■ **REQUIREMENT**
Write out the records again exactly. Nothing should be dropped.

-*-

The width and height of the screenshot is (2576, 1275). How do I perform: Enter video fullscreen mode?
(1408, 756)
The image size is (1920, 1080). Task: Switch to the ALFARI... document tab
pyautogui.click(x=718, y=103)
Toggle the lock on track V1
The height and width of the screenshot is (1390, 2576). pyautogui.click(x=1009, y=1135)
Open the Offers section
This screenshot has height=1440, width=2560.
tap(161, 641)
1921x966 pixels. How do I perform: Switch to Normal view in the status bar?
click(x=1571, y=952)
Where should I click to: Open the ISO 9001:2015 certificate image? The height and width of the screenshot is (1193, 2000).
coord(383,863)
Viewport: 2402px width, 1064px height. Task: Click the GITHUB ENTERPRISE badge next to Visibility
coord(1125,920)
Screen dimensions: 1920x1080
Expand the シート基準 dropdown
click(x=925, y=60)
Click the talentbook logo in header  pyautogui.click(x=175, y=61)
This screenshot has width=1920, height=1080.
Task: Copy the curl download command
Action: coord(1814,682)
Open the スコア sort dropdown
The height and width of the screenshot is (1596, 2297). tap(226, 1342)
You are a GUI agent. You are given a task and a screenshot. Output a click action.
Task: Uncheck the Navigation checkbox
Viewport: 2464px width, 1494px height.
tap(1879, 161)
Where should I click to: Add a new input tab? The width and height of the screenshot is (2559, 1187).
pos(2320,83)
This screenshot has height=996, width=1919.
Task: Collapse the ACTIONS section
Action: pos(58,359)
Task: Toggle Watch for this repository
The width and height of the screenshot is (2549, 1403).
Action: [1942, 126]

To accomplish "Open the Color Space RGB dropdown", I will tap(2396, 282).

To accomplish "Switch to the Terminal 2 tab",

-*-

■ **RESULT BELOW**
The width and height of the screenshot is (2576, 1275). How do I perform: Enter video fullscreen mode?
(1408, 756)
The image size is (1920, 1080). Task: Switch to the ALFARI... document tab
pyautogui.click(x=718, y=103)
Toggle the lock on track V1
The height and width of the screenshot is (1390, 2576). pyautogui.click(x=1009, y=1135)
Open the Offers section
This screenshot has height=1440, width=2560.
tap(161, 641)
1921x966 pixels. How do I perform: Switch to Normal view in the status bar?
click(x=1571, y=952)
Where should I click to: Open the ISO 9001:2015 certificate image? The height and width of the screenshot is (1193, 2000).
coord(383,863)
Viewport: 2402px width, 1064px height. Task: Click the GITHUB ENTERPRISE badge next to Visibility
coord(1125,920)
Screen dimensions: 1920x1080
Expand the シート基準 dropdown
click(x=925, y=60)
Click the talentbook logo in header  pyautogui.click(x=175, y=61)
This screenshot has width=1920, height=1080.
Task: Copy the curl download command
Action: coord(1814,682)
Open the スコア sort dropdown
The height and width of the screenshot is (1596, 2297). tap(226, 1342)
You are a GUI agent. You are given a task and a screenshot. Output a click action.
Task: Uncheck the Navigation checkbox
Viewport: 2464px width, 1494px height.
tap(1879, 161)
Where should I click to: Add a new input tab? The width and height of the screenshot is (2559, 1187).
pos(2320,83)
This screenshot has height=996, width=1919.
Task: Collapse the ACTIONS section
Action: pos(58,359)
Task: Toggle Watch for this repository
The width and height of the screenshot is (2549, 1403).
Action: [1942, 126]

To accomplish "Open the Color Space RGB dropdown", I will tap(2396, 282).

To accomplish "Switch to the Terminal 2 tab",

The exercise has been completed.